Letters written to his young son during the four- month siege and Cerpa’s negotiating tactics, which eventually saw him drop all demands except the release of his wife, make this clear.
These passionate letters help paint Cerpa in a more sympathetic light, not so much as the terrorist he clearly was but as someone trying to fight the oppressive regime of Alberto Fujimori. Fujimori was seen at the time as the saviour of the hostages and was widely credited with restoring peace in his country by stamping out Peruvian terrorist organisations such as the Tupac Amaru Revolutionary Movement ( MRTA), which Cerpa headed, and the Shining Path.
History has judged Fujimori more harshly and his rule between 1990 and 2000 is now credited with one of Latin America’s worst human rights records.
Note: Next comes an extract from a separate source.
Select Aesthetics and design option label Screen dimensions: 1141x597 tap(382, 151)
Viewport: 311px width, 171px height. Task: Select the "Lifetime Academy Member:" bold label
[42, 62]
Investigations into the 1996- 97 siege showed at least some of the 14 MRTA militants were murdered after commandos had taken back the residence, a charge that appears to be verified by some of the witnesses in this documentary.
The siege begins with a 600- strong group of Lima’s elite celebrating the Japanese emperor’s birthday in the grounds of the residence. Cerpa and his followers take the party- goers and staff prisoner and demand the release of more than 450 MRTA prisoners, including the leader’s wife, and the curtailment of Fujimori’s free- market reforms. They eventually reduce the hostage group to 72 men, releasing even members of Fujimori’s family, and only a judge with existing health problems would end up dying.
But their daring assault captured the attention of the global media and proved an embarrassment to Fujimori, particularly when journalists manage to get into the residence for a press conference.
The president’s initial willingness to negotiate covers the secret implementation of a more brutal plan. Participants, including some hostages and Fujimori, paint an interesting if somewhat slow- moving portrait of the next 126 days.
There are unexpected developments such as the decision to organise language classes in which the head of Peruvian counter- terrorism taught Cerpa French. The Japanese ambassador tells how each week one of the terrorists practised how she would run into his room and shoot him if an attack came, but when the assault finally did come, she could not bring herself to pull the trigger.
There is also graphic footage of the violent climax to the siege as commandos storm the residence after exploding bombs in tunnels dug underneath the building.
The Siege may not be the quickest paced documentary, but it provides a good insight into the anatomy of a hostage crisis and the political complexities of South America.